#### [Exercise passage]
Monday May 20, 2013

This past Friday, while Marine Corps veteran Edward S. Passetto was laid to rest in Lee, Dalton was coming to grips with the death of Army Specialist Mitchell Daehling. The day constituted the latest harsh reminder for Berkshire residents of the toll taken by foreign wars.

Mr. Daehling was one of three soldiers killed in Afghanistan last Tuesday by an improvised explosive device. While U.S. involvement in Afghanistan is winding down, attacks by insurgents have stepped up in recent weeks, a response thought to be at least in part due to the ongoing talks between the United States and Afghanistan about an American security presence after the combat mission ends in 2014. The Taliban claimed responsibility for Tuesday’s attack, which in typical fashion did not involve a traditional battle but was accomplished by a roadside bomb hidden from the sight of passing Americans.

A 2006 graduate of Wahconah Regional High School, Mr. Daehling joined the Army in 2010 because, as his father, Kirk, told The Eagle, "He just felt that this was something he needed to do. It was important." That motivation is undoubtedly shared by many U.S. soldiers who have fought in Afghanistan, Iraq and many other wars past through the decades. Much is owed these soldiers regardless of what anyone thinks of the policies and policy-makers behind these wars.

A veteran of Iraq and Afghanistan, Mr. Passetto was owed far more than he received from his nation. Mr. Passetto, who was 28, four years older than Mr. Daehling, returned from Afghanistan suffering from post-traumatic stress disorder, and after two years of trying to persuade the U.S. Department of Veterans Affairs to approve his claim for disability benefits, he succumbed to suicide earlier this month.

Edward Passetto was buried with full military honors in Lee on Friday, and Mitchell Daehling will be similarly honored. The nation should fully appreciate the sacrifices of both soldiers and many thousands of others, and it can best show this appreciation by assuring that every soldier receives what he or she is due -- without having to wage another fight against the bureaucracy to receive it.

#### [Data excerpts]

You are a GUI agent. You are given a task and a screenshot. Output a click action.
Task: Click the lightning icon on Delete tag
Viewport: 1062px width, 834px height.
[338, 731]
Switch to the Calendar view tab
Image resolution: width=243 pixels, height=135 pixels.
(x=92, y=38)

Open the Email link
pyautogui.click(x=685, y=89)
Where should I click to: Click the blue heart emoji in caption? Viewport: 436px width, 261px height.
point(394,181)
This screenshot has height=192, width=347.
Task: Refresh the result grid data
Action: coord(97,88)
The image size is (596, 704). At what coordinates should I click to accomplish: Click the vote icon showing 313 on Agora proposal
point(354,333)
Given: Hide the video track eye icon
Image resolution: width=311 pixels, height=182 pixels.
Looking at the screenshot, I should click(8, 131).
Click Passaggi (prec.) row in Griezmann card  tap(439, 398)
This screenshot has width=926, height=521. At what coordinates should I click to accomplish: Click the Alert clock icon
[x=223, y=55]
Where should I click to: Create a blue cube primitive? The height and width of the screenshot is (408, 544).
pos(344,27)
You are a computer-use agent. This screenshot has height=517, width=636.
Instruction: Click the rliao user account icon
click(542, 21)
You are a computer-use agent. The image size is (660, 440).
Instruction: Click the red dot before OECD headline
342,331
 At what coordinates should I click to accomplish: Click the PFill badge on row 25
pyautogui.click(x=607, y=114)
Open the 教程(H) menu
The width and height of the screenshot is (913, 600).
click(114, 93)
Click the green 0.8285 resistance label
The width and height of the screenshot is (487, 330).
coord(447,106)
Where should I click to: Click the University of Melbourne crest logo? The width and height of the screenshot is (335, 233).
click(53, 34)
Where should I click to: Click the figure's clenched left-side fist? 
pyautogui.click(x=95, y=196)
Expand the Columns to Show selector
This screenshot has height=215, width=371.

#### [Assigned task]
According to the editorial on the two soldiers, in what year did Mitchell Daehling graduate from Wahconah Regional High School? Answer from the editorial alone, not from the items.

#### [Answer to this exercise]
2006